A small foundation with deep roots in two places.
We were established in England and Wales to do one thing well: channel lasting, community-rooted support to the Sri Lankans already protecting the island's extraordinary biodiversity.
Founded out of a field notebook, not a boardroom.
The Forrester Foundation began with a recurring entry in a UK ecologist's field notebook during the late 2000s: "the Sri Lankans doing this work are outstanding — and desperately under-resourced." Elephant monitors without torches. Turtle hatchery volunteers paying for their own petrol. Rainforest buffer planters unable to afford saplings after a failed monsoon.
In 2010 a small group of UK and Sri Lankan supporters formally registered the charity with the Charity Commission for England and Wales (No. 1133415). The brief was unusually narrow for a new organisation: no head office, no salaried staff, and no UK-led projects. Every pound would move to named Sri Lankan field partners, against named work, with named outcomes.
That's still how we operate fifteen years on. Trustees are volunteers. Admin is done at kitchen tables. In the most recent financial year our paid staff costs were zero — an unusual figure in UK charity accounts, and one we plan to keep.
A two-country charity with one budget line: Sri Lanka.
We are registered and governed in the UK, but every programme, every pound of spend and every outcome we report is in Sri Lanka.
Governance & fundraising
Five trustees in the UK oversee strategy, compliance and fundraising. We file annual returns with the Charity Commission and publish a public annual report each October.
Field partners in Sri Lanka
Three long-term Sri Lankan partner organisations — a community ranger collective, a marine turtle trust, and a rainforest-fringe farming co-operative — deliver the work on the ground.
Shared accountability
Every grant we make is tied to quarterly field reports with photographs, GPS points and expenditure ledgers. Nothing is disbursed without them.
What we hold to, even when it costs us.
Integrity first
We'd rather run a smaller programme we can fully account for than a large one we can't.
Sri Lankan-led
Our role is to back Sri Lankan expertise, not to import UK assumptions into a landscape we don't live in.
Habitat over heroics
Charismatic species matter, but long-term recovery happens at the watershed and corridor scale.
Open data
Sightings, patrol logs and reforestation plots are shared with Sri Lankan universities and sister groups.

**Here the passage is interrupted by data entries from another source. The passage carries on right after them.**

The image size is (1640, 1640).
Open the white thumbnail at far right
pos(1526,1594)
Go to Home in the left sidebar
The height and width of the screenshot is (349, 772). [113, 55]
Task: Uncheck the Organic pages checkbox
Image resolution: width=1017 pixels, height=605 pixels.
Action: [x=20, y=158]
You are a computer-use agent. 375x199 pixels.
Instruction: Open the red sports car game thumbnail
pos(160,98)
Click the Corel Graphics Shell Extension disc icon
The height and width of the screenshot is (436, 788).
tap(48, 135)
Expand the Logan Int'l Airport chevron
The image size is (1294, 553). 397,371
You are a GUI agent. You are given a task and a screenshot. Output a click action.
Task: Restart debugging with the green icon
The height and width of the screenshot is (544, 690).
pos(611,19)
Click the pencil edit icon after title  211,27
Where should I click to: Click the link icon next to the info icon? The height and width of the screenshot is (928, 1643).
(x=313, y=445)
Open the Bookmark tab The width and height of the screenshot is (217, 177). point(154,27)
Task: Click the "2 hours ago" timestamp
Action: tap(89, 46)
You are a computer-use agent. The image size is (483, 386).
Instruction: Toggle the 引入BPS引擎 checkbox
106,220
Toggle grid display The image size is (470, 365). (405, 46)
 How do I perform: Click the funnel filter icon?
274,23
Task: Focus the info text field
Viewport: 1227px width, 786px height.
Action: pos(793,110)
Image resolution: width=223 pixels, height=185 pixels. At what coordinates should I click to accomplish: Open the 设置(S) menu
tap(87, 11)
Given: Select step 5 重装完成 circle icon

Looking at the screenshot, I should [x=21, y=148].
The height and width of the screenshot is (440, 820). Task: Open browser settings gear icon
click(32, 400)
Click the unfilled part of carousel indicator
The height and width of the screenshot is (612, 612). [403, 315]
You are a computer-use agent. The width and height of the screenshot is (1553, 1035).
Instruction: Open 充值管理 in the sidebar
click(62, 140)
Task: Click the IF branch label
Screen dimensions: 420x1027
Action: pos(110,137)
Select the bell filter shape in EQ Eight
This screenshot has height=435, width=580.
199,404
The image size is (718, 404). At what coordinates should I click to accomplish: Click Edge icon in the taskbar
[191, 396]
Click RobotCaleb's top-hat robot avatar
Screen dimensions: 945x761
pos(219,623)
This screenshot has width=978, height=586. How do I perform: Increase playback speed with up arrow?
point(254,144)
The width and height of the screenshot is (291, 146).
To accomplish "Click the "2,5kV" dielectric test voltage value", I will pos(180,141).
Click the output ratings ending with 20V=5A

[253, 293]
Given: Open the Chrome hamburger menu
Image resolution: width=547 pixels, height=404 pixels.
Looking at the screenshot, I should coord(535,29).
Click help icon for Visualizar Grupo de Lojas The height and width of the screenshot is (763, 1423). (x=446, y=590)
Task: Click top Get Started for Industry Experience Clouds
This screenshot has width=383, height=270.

The people who steer the charity.
Dr Rowena Forrester
Ecologist with twenty years of fieldwork in South and Southeast Asia. Leads the Foundation's strategy and partner relationships.
Priyantha de Silva
Former Sri Lankan Forest Department officer. Co-ordinates field partners in Ruhuna and the southern coastal zone.
Helen Adebayo
Chartered accountant. Volunteers her time to keep our books clean and our Charity Commission filings faultless.
James Thornley
Retired headteacher. Oversees the Foundation's safeguarding policy and volunteer screening.
Anuradha Kuruppu
Marine biologist based partly in Tangalle. Leads our open-data commitments with Sri Lankan universities.
Margaret Ling
Long-standing supporter from the UK side. Runs our donor relationships and community fundraising events.
Our books, our filings, our field reports — all in public view.
We publish a short, readable annual report each October alongside our statutory filing with the Charity Commission. Field-partner reports are summarised in each edition; full versions are available on request.
Registration details
Charity name: The Forrester Foundation Sri Lanka Wildlife Conservation Society
Charity Commission No.: 1133415
Jurisdiction: England and Wales
Financial year end: 30 September
Governance document: Constitution of an unincorporated charitable association, adopted 2010, last amended 2022.
Full governing document available from the Charity Commission register.